EXERCISE PROMPT: In the reflection on authentic learning below, who should have been consulted to make the scenario more authentic?

PASSAGE TO READ:
'''
I reviewed my lesson to determine if it had met the standards for authentic instruction.  I thought that maybe students weren’t engaged because they didn’t view this lesson or series of lessons as authentic to their pharmacy preparation.  I thought that the lessons involved higher-order thinking skills since students were asked to manipulate information and ideas or to transform information about the techniques they used for reading.  Knowledge was deep as students were asked to make distinctions between material and their skill level, and material was covered in a systematic and connected way from initial reading speed analysis to technique learning and then applying the new techniques to practice.  Students worked in small groups and discussed problems they had with the techniques, and I felt that support was offered to aid them in their implementation.

Students were not solving problems rather they were self -assessing their reading techniques.  Maybe this was the problem?  According to Young (1993), students need to be involved in real life problem solving.  Another problem may have been that I made an incorrect assumption that students would be interested in improving their reading techniques.   I had heard them vocalize many times that they were frustrated with their reading because they felt that it was slowing them down on their qualifying exams, so I thought that the activities had connectedness to the World.  Why then were students not engaged?  Why did this attempt to provide students with authentic learning opportunities fall flat?

After reading the second article on authentic learning activities, I realized that the pharmacy students did not act as ‘moviegoers’ and didn’t suspend their disbeliefs.  If students had done this, they would have been immersed and engaged in the simulated world I had attempted to create where students were in the licensing exams applying the reading techniques resulting in improved outcomes.  However, I created this fictitious world; students should have been consulted for the scenario to be more authentic (Petraglia 1998a).

Maybe students were afraid to change their reading strategies since it seemed to be too difficult, so they were resistant because they were frustrated with the intensity of the skill development.  Thus, they didn’t want to change their learning habits.  Taplin (2000) states that problems can occur if students are not self-motivated or are accustomed to teacher-centred modes of instruction.  Students may have felt fear or discomfort with the amount of freedom they experienced during these activities (Hoffman and Ritchie, 1997).  Also, there wasn’t a polished product for students to visualize.  Obviously, students didn’t see the relevance of the activities to their own lives.
'''
SUPPLIED INFORMATION:
'''
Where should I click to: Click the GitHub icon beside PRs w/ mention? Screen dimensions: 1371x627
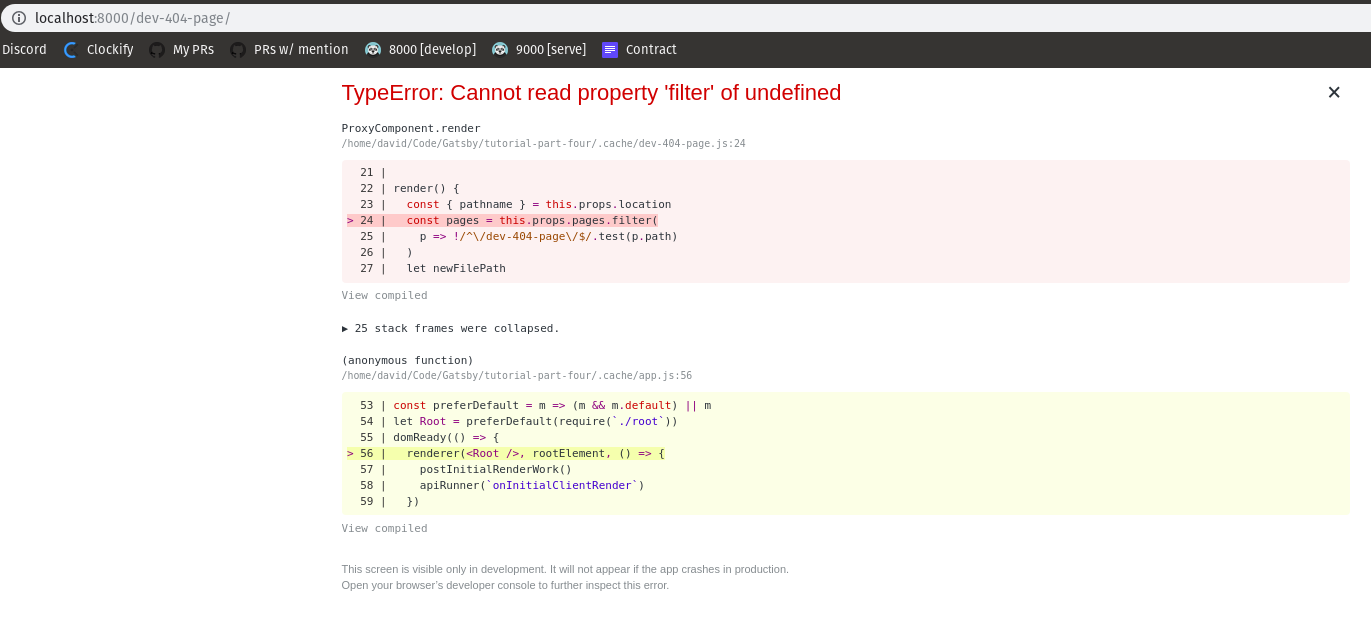[x=237, y=49]
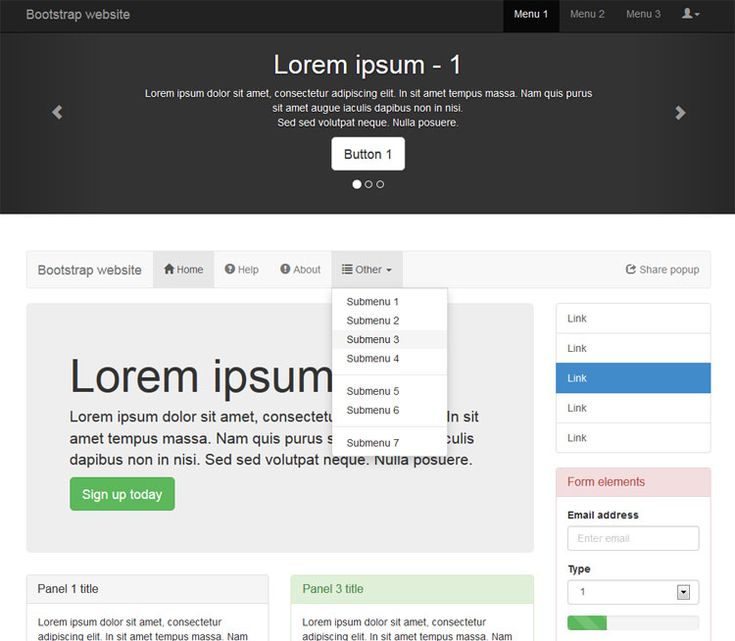Select Submenu 7 in the dropdown
The height and width of the screenshot is (641, 735).
(373, 443)
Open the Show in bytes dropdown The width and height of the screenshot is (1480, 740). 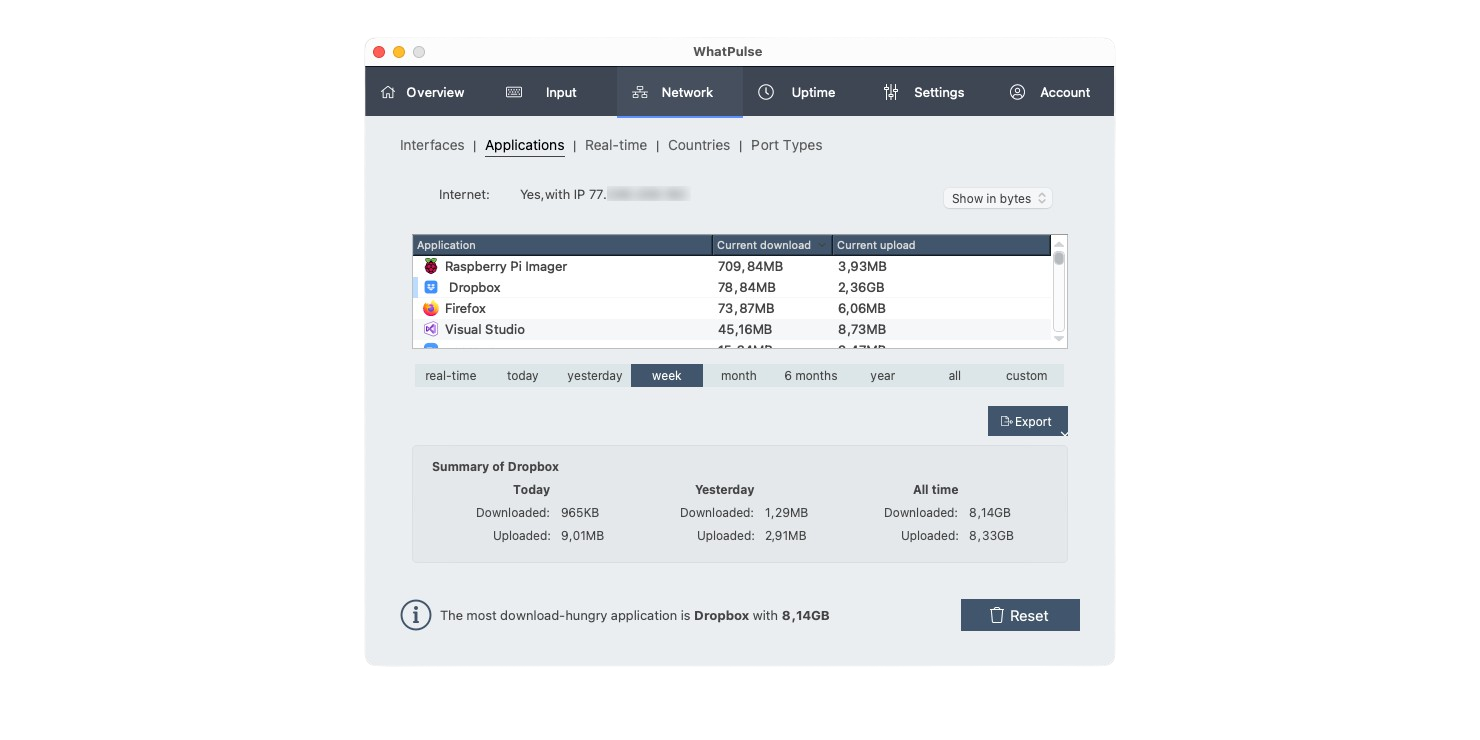click(997, 198)
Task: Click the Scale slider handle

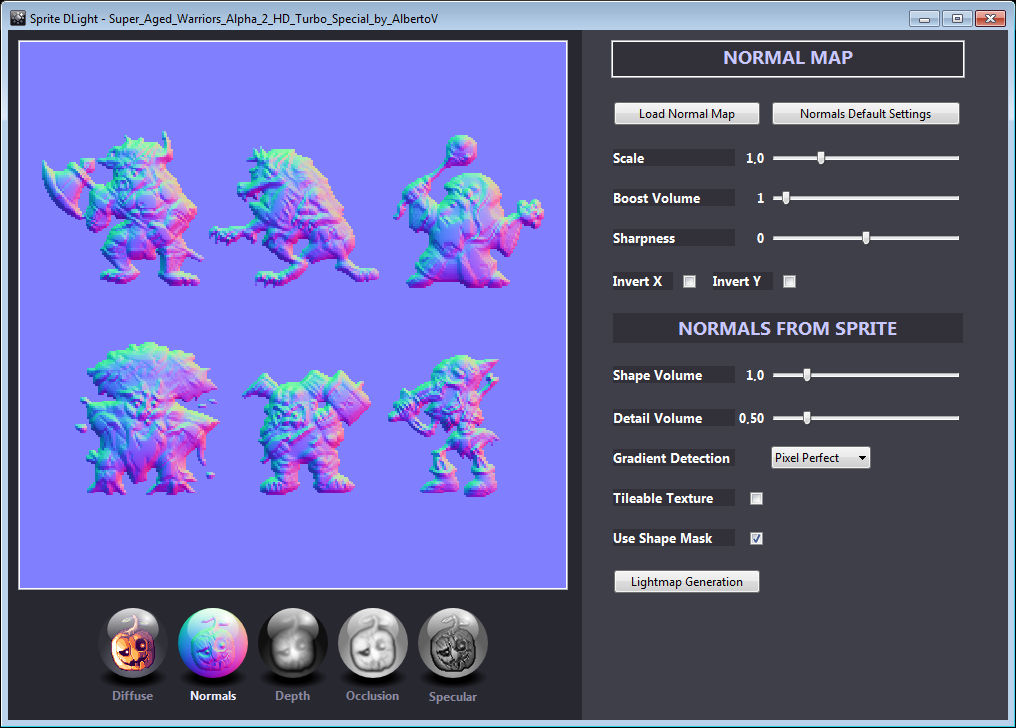Action: [820, 157]
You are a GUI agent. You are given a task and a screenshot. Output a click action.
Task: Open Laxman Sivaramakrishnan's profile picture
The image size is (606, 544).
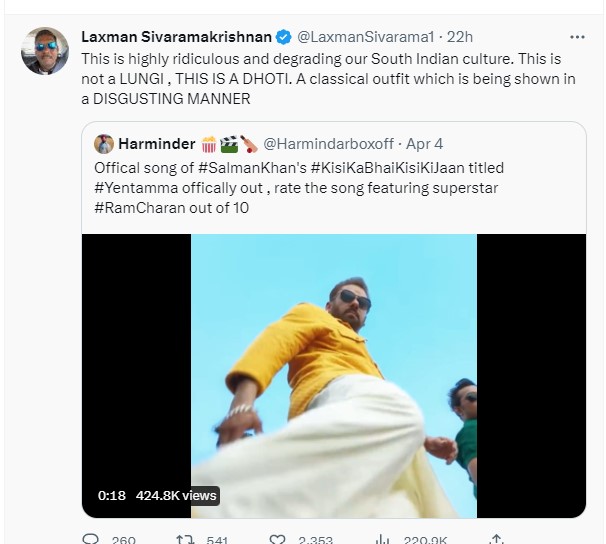click(45, 51)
'''
YOUR RESPONSE: The students should have been consulted.